Pixel coordinate grounding data:

^^^^^^^^^^^^^^^^

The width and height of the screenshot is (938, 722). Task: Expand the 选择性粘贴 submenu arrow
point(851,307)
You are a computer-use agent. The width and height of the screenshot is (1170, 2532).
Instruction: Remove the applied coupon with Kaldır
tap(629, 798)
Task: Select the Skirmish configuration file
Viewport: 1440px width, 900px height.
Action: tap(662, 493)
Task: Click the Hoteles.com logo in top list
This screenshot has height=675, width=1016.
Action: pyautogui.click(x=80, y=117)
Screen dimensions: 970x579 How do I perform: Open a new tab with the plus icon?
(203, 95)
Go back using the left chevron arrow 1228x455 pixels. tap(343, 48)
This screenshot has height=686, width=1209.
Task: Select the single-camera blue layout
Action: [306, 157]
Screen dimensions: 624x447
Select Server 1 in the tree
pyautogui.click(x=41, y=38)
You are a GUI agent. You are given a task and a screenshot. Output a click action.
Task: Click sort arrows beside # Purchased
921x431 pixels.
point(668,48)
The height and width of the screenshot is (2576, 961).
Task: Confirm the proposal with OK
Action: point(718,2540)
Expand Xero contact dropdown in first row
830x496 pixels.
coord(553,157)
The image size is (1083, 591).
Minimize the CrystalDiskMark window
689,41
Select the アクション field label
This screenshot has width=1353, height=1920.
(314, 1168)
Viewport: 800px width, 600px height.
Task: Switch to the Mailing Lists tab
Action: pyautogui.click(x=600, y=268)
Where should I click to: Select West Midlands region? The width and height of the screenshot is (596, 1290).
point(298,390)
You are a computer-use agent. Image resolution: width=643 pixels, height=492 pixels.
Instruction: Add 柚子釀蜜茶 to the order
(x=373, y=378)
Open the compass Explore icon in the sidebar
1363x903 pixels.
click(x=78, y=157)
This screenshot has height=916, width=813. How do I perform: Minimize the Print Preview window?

^^^^^^^^^^^^^^^^

Task brief
The records above are to be transcribed exactly and completely.

Response to this task
The width and height of the screenshot is (938, 722). Task: Expand the 选择性粘贴 submenu arrow
point(851,307)
You are a computer-use agent. The width and height of the screenshot is (1170, 2532).
Instruction: Remove the applied coupon with Kaldır
tap(629, 798)
Task: Select the Skirmish configuration file
Viewport: 1440px width, 900px height.
Action: tap(662, 493)
Task: Click the Hoteles.com logo in top list
This screenshot has height=675, width=1016.
Action: pyautogui.click(x=80, y=117)
Screen dimensions: 970x579 How do I perform: Open a new tab with the plus icon?
(203, 95)
Go back using the left chevron arrow 1228x455 pixels. tap(343, 48)
This screenshot has height=686, width=1209.
Task: Select the single-camera blue layout
Action: [306, 157]
Screen dimensions: 624x447
Select Server 1 in the tree
pyautogui.click(x=41, y=38)
You are a GUI agent. You are given a task and a screenshot. Output a click action.
Task: Click sort arrows beside # Purchased
921x431 pixels.
point(668,48)
The height and width of the screenshot is (2576, 961).
Task: Confirm the proposal with OK
Action: point(718,2540)
Expand Xero contact dropdown in first row
830x496 pixels.
coord(553,157)
The image size is (1083, 591).
Minimize the CrystalDiskMark window
689,41
Select the アクション field label
This screenshot has width=1353, height=1920.
(314, 1168)
Viewport: 800px width, 600px height.
Task: Switch to the Mailing Lists tab
Action: pyautogui.click(x=600, y=268)
Where should I click to: Select West Midlands region? The width and height of the screenshot is (596, 1290).
point(298,390)
You are a computer-use agent. Image resolution: width=643 pixels, height=492 pixels.
Instruction: Add 柚子釀蜜茶 to the order
(x=373, y=378)
Open the compass Explore icon in the sidebar
1363x903 pixels.
click(x=78, y=157)
This screenshot has height=916, width=813. How do I perform: Minimize the Print Preview window?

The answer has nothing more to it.